Example implementation of a variational autoencoder

Mahmoud_Abdelkhalek · November 19, 2020, 6:33pm

I am a bit unsure about the loss function in the example implementation of a VAE on GitHub.

The evidence lower bound (ELBO) can be summarized as:

ELBO = log-likelihood - KL Divergence

And in the context of a VAE, this should be maximized. However, since PyTorch only implements gradient descent, then the negative of this should be minimized instead:

-ELBO = KL Divergence - log-likelihood

However, in the loss function in the code, the loss is defined as:

Binary Cross Entropy + KL Divergence

According to the documentation for the BCE loss, it actually implements the negative log-likelihood function of a Bernoulli distribution, which means that:

BCE + KLD = KLD - log-likelihood

Which is the same as what was derived above. Is this why the loss is defined in this way in the code?

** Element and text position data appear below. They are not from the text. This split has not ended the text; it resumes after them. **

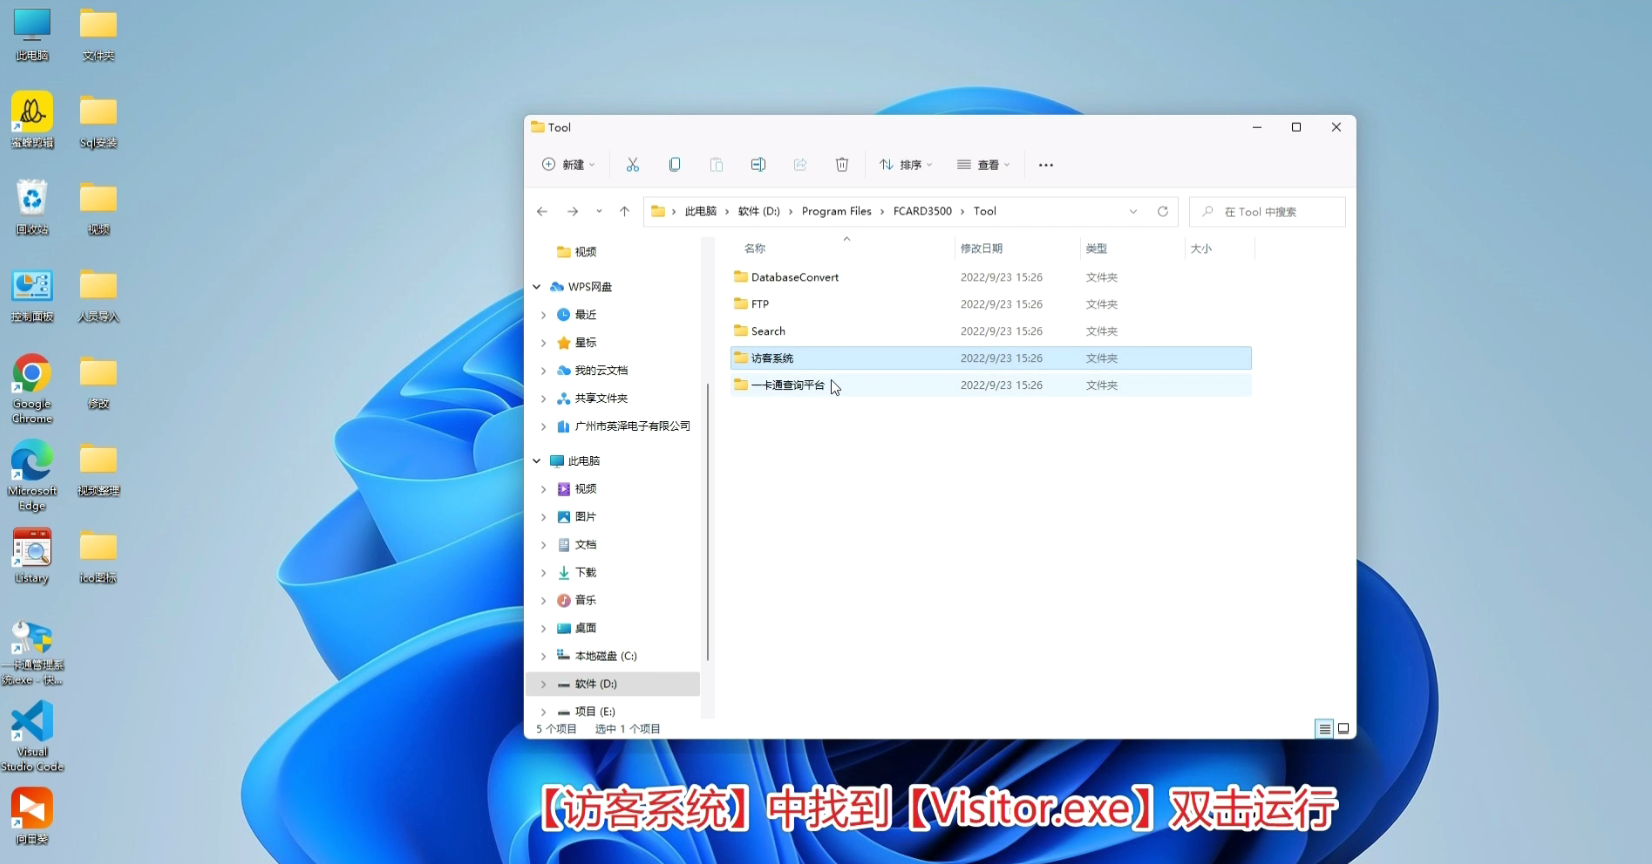The width and height of the screenshot is (1652, 864).
Task: Click the navigation pane vertical scrollbar
Action: click(708, 520)
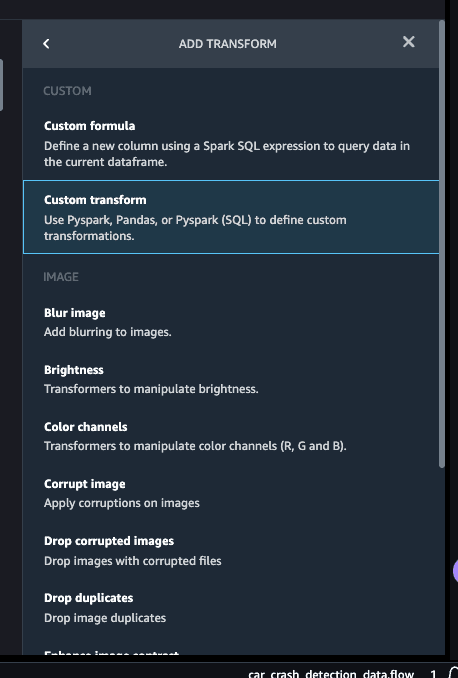Click the transform list's vertical scrollbar
This screenshot has height=678, width=458.
pyautogui.click(x=442, y=244)
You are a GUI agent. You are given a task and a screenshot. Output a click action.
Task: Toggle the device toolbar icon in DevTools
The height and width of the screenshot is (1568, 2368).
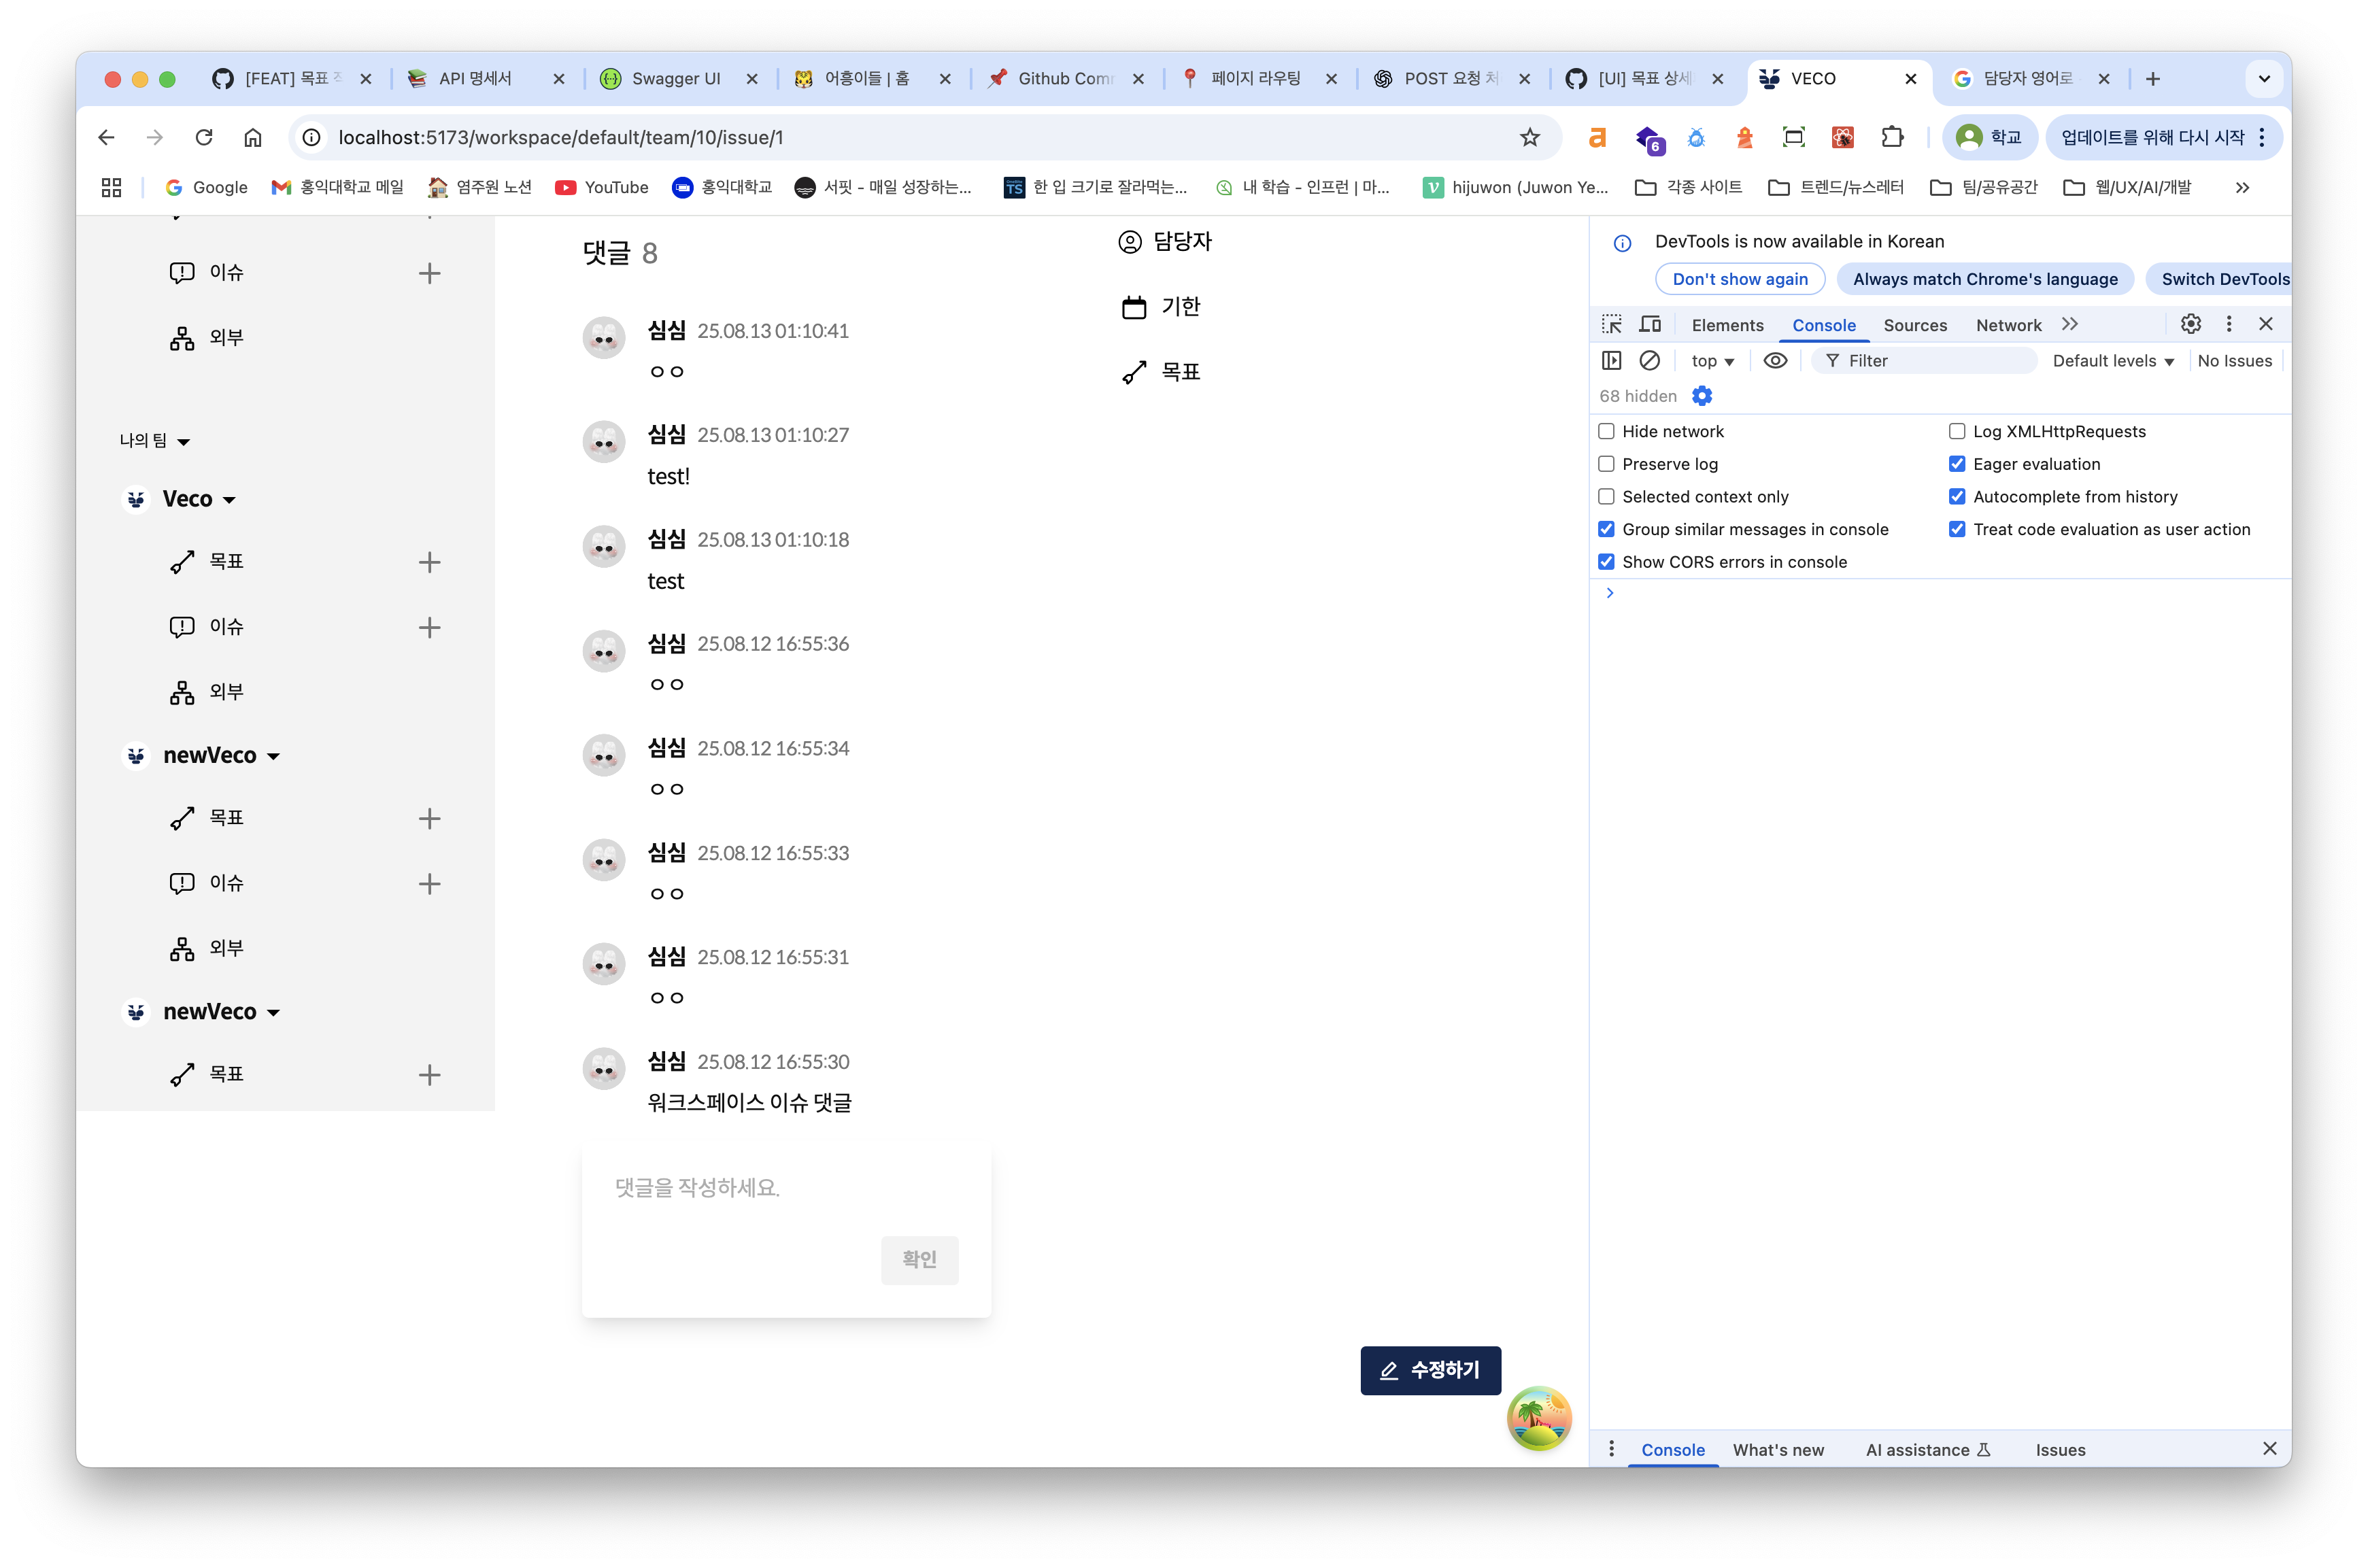(x=1650, y=324)

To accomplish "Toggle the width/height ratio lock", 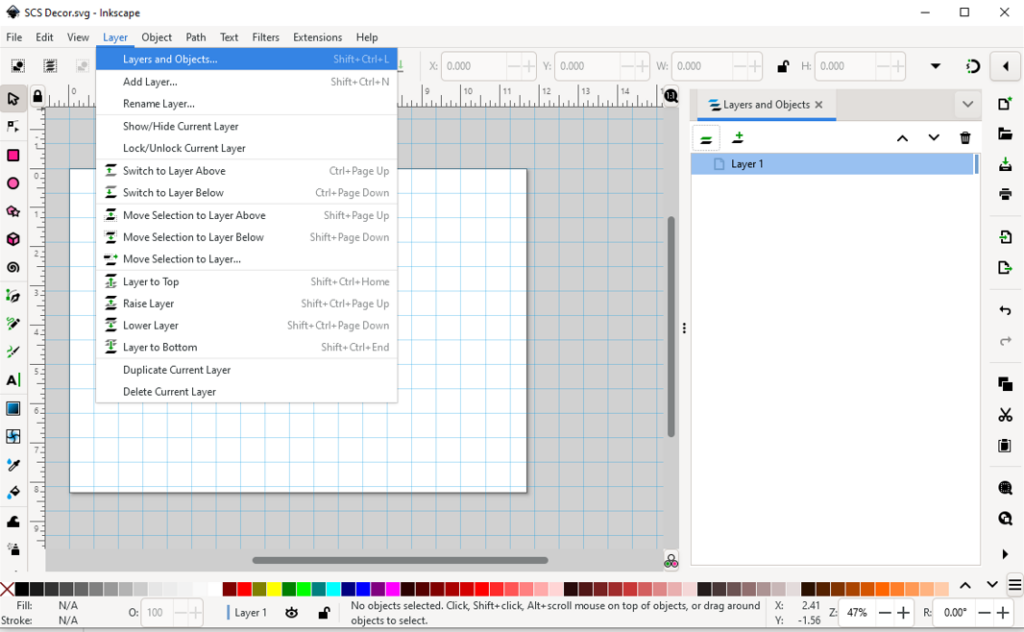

Also, does the cross-entropy loss function also implement a negative log-likelihood function?

InfT · November 19, 2021, 6:17pm

I have the same problem, I don’t know which form is the most correct.

InnovArul · November 19, 2021, 7:00pm

In my understanding, BCE implements negative log-likelihood for 2 classes, and CrossEntropy implements it for multiple classes.

franciscocms · January 26, 2022, 2:35pm

Did you reach a conclusion about this problem? I am facing the same issue… thank you in advance!